Betroffenheit – zumal wenn sie sehr persönlich erlebt wird, ist sehr im Schwange, seit niemanden mehr irgendetwas angeht. Rückgängig machen will Betroffenheitsphilosophie diese Entwicklung – und dazu sind ihr alle Mittel recht.
Wie viel aber tragen solche örtlichen Bewegungen zur Demokratie und zur Krisenbewältigung bei?
Haben Krisen einen globalen Hintergrund, machen sich bei den Bürgern Gefühle von Ohnmacht breit, die Gegenbewegung dazu liegt auf der Hand: die Besinnung auf kleine Einheiten, auf die eigene Kommune, in Großstädten auf noch kleinere Einheiten, auf das eigene Stadtviertel, auf den eigenen Kiez. Solche kleine Einheiten sind überschaubar und erlauben ein dichtes Netz von persönlichen Beziehungen und zu diesem Vorteil der Identifikation kommt ganz erheblich als besonders greifbar in der direkten Demokratie noch die Mitwirkung hinzu.
So wird Partizipation nicht nur erleichtert, sondern der Bürgernähe wegen die Politik auch stimuliert.

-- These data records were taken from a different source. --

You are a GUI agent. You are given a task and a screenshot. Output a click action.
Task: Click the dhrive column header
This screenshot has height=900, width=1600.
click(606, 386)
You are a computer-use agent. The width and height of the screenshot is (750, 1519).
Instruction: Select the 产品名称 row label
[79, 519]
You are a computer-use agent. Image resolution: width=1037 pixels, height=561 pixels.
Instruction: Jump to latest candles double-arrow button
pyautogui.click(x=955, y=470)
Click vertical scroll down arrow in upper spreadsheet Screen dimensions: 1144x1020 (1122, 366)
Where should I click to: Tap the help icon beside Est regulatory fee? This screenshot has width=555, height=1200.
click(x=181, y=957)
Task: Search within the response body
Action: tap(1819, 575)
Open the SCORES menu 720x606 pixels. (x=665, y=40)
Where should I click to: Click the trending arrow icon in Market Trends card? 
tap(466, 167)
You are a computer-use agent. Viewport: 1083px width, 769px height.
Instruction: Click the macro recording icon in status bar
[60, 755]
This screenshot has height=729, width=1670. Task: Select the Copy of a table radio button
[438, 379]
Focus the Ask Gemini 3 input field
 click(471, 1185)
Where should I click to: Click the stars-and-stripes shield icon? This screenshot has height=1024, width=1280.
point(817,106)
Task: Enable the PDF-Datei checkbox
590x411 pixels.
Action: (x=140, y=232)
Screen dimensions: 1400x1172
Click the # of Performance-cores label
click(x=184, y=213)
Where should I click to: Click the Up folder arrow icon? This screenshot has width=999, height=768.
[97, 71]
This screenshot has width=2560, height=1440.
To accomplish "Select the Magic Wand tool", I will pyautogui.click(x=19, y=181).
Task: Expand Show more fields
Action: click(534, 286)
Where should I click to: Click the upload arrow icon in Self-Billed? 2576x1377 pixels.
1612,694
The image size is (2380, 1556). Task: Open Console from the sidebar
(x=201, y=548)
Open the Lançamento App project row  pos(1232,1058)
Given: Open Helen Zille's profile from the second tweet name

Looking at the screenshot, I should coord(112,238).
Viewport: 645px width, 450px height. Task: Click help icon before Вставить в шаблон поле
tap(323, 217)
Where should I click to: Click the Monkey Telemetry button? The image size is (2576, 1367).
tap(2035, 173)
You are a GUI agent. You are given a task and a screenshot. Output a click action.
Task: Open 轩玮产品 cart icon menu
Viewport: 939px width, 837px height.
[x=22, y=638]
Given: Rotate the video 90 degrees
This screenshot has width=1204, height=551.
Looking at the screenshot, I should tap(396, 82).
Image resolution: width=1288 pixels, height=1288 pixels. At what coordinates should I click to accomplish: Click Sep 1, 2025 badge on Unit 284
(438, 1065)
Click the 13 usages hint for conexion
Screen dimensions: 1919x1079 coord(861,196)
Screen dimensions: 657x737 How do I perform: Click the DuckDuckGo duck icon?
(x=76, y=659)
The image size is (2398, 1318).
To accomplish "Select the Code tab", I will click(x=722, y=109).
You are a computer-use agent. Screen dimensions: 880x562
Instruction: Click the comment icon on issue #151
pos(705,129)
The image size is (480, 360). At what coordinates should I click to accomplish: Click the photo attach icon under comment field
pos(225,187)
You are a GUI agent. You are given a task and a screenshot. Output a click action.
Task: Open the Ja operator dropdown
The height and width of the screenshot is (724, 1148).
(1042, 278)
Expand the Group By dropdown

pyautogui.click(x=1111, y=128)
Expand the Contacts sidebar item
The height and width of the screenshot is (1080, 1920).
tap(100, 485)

Lokale Demokratiebewegungen entstehen in der Regel aus Betroffenheit, zweifelsohne entstehen sie oft guter Gründe wegen, die sie auf ihrer Seite wissen, zu wissen glauben, oder – was Wunder – oft genug auch aus ganz persönlichem betroffen sein! Zunächst aber sind sie zu allererst Ausdruck eines „Kampfes um Anerkennung“ in dem sich Misstrauen gegen «die da oben» ausspricht, oft aber – das sei gerne eingeräumt – auch eine neue Verantwortungsbereitschaft zeigt. Nicht zuletzt erleichtern lokale Bewegungen die Integration: Man kann seine Nachbarn und seine Berufskollegen leichter kennen lernen.
Nicht zuletzt nämlich haben auch lokale Demokratiebewegungen eine Kehrseite: Stossen sie nicht auf überwältigende Zustimmung, so laufen sie Gefahr, die Kommune zu spalten. Ohnehin wird die Funktionsweise der Politik nicht außer Kraft gesetzt. Gegen jene Auseinandersetzung um Aufmerksamkeit und Einfluss, bei der man Mitstreiter, Koalitionäre, sucht, aber auch Gegner findet, bei der man Kompromisse braucht und dabei nicht immer nur faire Mittel einsetzt, sind lokale Demokratiebewegungen nicht gefeit. – Der Politikverdrossenheit, die sich auch in direktdemokratisch geprägten Gemeinwesen breitmachen kann, arbeiten lokale Demokratiebewegungen freilich entgegen und stärken zumindest auf dieser Ebene das Vertrauen in die Demokratie. Dabei ist ein mehrfach funktionaler Mehrwert zu verzeichnen: Werden die lokalen Bewegungen in den Entscheidungsprozess eingebunden, so erhält dieser eine größere Legitimation. Überdies wird die Politik von einer Überverantwortung entlastet. In einer direkten Demokratie erweitert sich zudem die eindimensionale, auf die Wahl von Abgeordneten eingeschränkte Legitimation von unten nach oben zu einem mehrdimensionalen, vor allem auch Sachgeschäfte einschließenden Prozess.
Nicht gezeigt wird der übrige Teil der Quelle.